Dominic ritenne che fosse giunto il momento di mettere le truppe sotto il suo comando.
„Vi do il benvenuto allo Skitra“, esordì salutando con voce ferma i nuovi arrivati, la cui attenzione si rivolse a Dominic. „Avete scelto l’alloggio dieci e trentatré. Io sono il tenente Dominic Porter e con la vostra decisione avete anche accettato di mettervi sotto il mio comando. Non c’è nulla di cui tremare o discutere. Per quanto ci riguarda, gli Akkato non vogliono una burocrazia complessa. Quindi la vostra unità è la Dieci-Tre-Tre. Nella parte posteriore degli alloggi troverete docce e bagni. Mi aspetto ordine e pulizia. Come diceva mio padre, chiunque si trovi su un’isola deserta troverà ampie opportunità di presentarsi come un individuo civile e curato. Qui avrete a disposizione più di quanto necessario per essere all’altezza di questo ideale“.
Guardò gli uomini e le donne che lo fissavano irritati.

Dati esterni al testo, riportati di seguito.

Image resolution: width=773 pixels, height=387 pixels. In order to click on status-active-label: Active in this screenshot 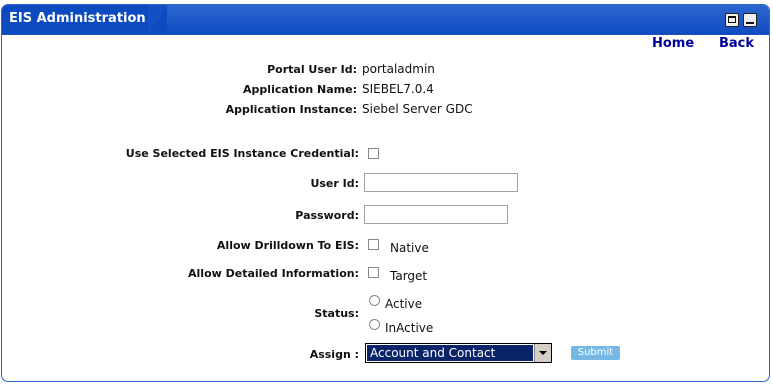, I will do `click(404, 304)`.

„Qualcun altro ha domande da fare?“, voleva sapere Porter, ma nessuno sembrava in vena di rivolgersi a lui. Né Dix, né Lopez, né gli altri studenti toccarono la spinosa questione dello Zora e del capitano Perk, di cui avevano discusso in precedenza.
Dominic augurò a tutti la buona notte e decise di andare a dormire. Se non altro per evitare domande sul periodo trascorso sullo Zora, nel caso in cui qualcuno avesse voluto soddisfare la sua curiosità. Fortunatamente, non era l’unico ad avere bisogno di dormire. La giornata era stata lunga per tutti loro e il trasporto dalla caserma al punto di raccolta e da quest’ultimo allo Skitra era stato certamente più faticoso del previsto. Tutti andarono a dormire presto. Tuttavia, Dominic non riusciva a riposare. Inquieto, si girava avanti e indietro e fissava l’oscurità. I suoi pensieri giravano intorno a tutti gli eventi che lo avevano portato in quel luogo. Tornò a quando, circa sei anni prima, aveva completato il suo secondo anno di addestramento nella flotta di casa e stava visitando la sua famiglia.